Author: Qian, Wei; Wei, Xiaoqin; Guo, Kelei; Li, Yongtao; Lin, Xian; Zou, Zhong; Zhou, Hongbo; Jin, Meilin
Title: The C-Terminal Effector Domain of Non-Structural Protein 1 of Influenza A Virus Blocks IFN-ß Production by Targeting TNF Receptor-Associated Factor 3 Document date: 2017_7_3
ID: 00mqmpzw_20
Snippet: With the aim of elucidating the mechanism by which IAV NS1 protein counteracts the host innate immune responses, we generated four truncated H5N1 NS1 proteins, NS1/1-73, NS1/74-225, NS1/1-125, and NS1/126-225 ( Figure 1A) . In order to investigate the function of wtNS1, and its truncated peptides, we assessed its effect on IFN-β promoter activity using a luciferase reporter assay in 293T cells. Our results showed that wtNS1, NS1/74-225, and NS1/.....

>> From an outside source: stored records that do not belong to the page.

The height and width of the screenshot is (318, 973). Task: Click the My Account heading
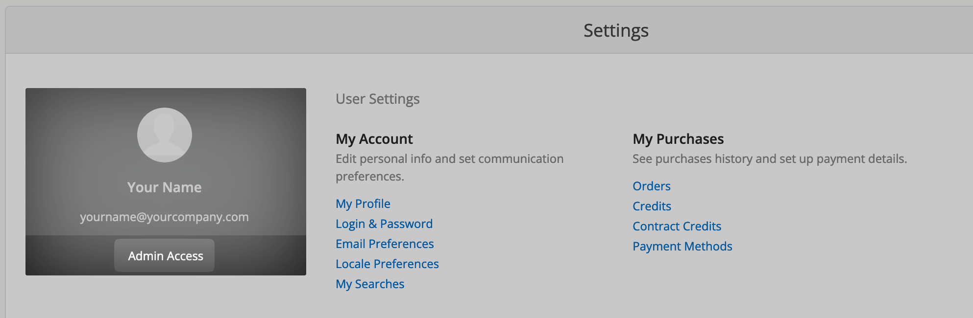pyautogui.click(x=374, y=139)
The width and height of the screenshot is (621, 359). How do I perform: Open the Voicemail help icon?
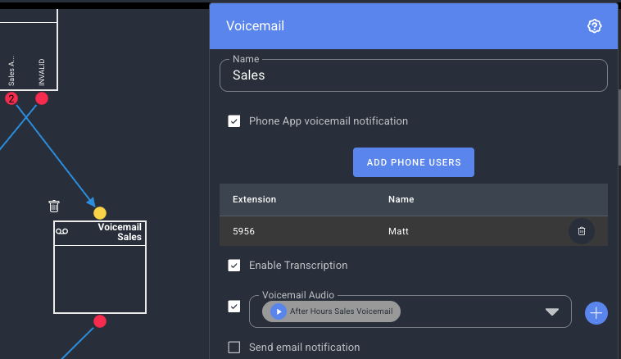pos(594,26)
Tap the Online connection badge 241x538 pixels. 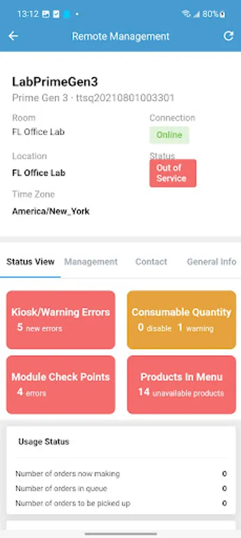click(169, 135)
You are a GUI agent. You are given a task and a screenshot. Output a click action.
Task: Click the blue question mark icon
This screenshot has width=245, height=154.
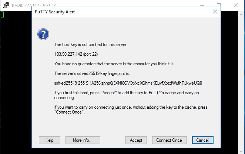pos(43,35)
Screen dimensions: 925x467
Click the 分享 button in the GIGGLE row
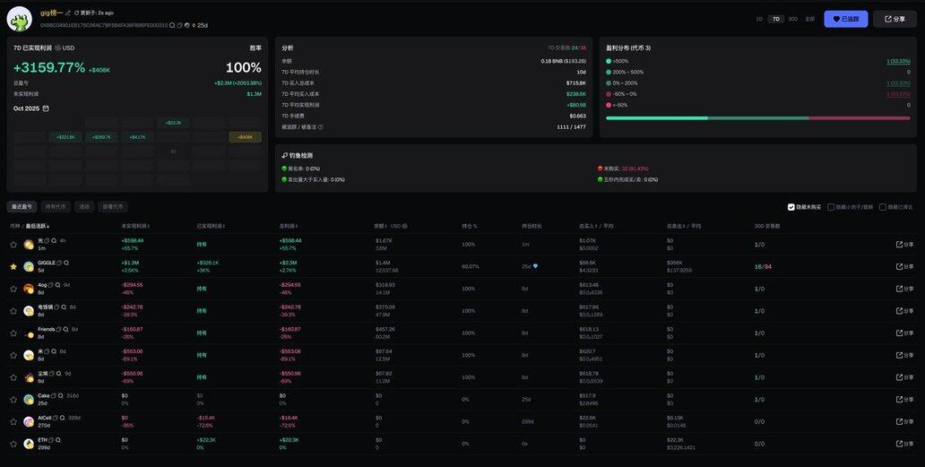904,266
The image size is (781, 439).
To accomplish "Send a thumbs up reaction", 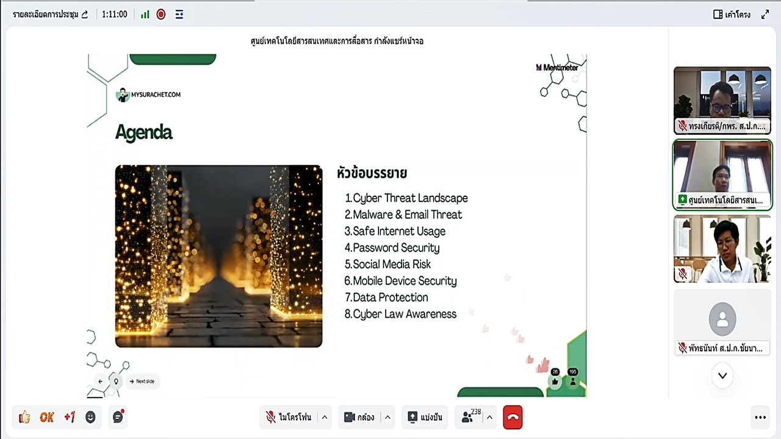I will (24, 417).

Document: With the aim of elucidating the mechanism by which IAV NS1 protein counteracts the host innate immune responses, we generated four truncated H5N1 NS1 proteins, NS1/1-73, NS1/74-225, NS1/1-125, and NS1/126-225 ( Figure 1A) . In order to investigate the function of wtNS1, and its truncated peptides, we assessed its effect on IFN-β promoter activity using a luciferase reporter assay in 293T cells. Our results showed that wtNS1, NS1/74-225, and NS1/126-225 significantly decreased the IFN-β reporter activities driven by RIG-I or RIG-I(N). Conversely, NS1/1-73 did not change the activity of IFN-β reporter, and NS1/1-125 only slightly increased the activity compared to an empty vector control ( Figure 1B) . In addition, we found that wtNS1 and all truncated peptides had inhibitory effects on IFN-β reporter activities induced by Sev or rNS1-SD30 virus infection or transfection of poly(I:C) ( Figure 1B) . This suggests that NS1 N-terminal RBD alone is sufficient to inhibit the activation of IFN-β only in the presence of dsRNA; the C-terminal ED of NS1 could inhibit the activity of IFN-β reporter in all tested conditions. Driven by RIG-I(N), NS1/126-225 caused a dose-dependent inhibition of IFN-β promoter activity and IFN-β transcription ( Figure 1C) . Previous studies indicated that IAV NS1 sequesters dsRNA and binds RIG-I at its RBD, subsequently inhibiting the activation of IRF3 and preventing the induction of IFN-β (11, 16) . Our findings reveal that C-terminal ED of NS1 (NS1/126-225) blocked RIG-I(N)-mediated IFN-β induction in an RNA binding-independent manner.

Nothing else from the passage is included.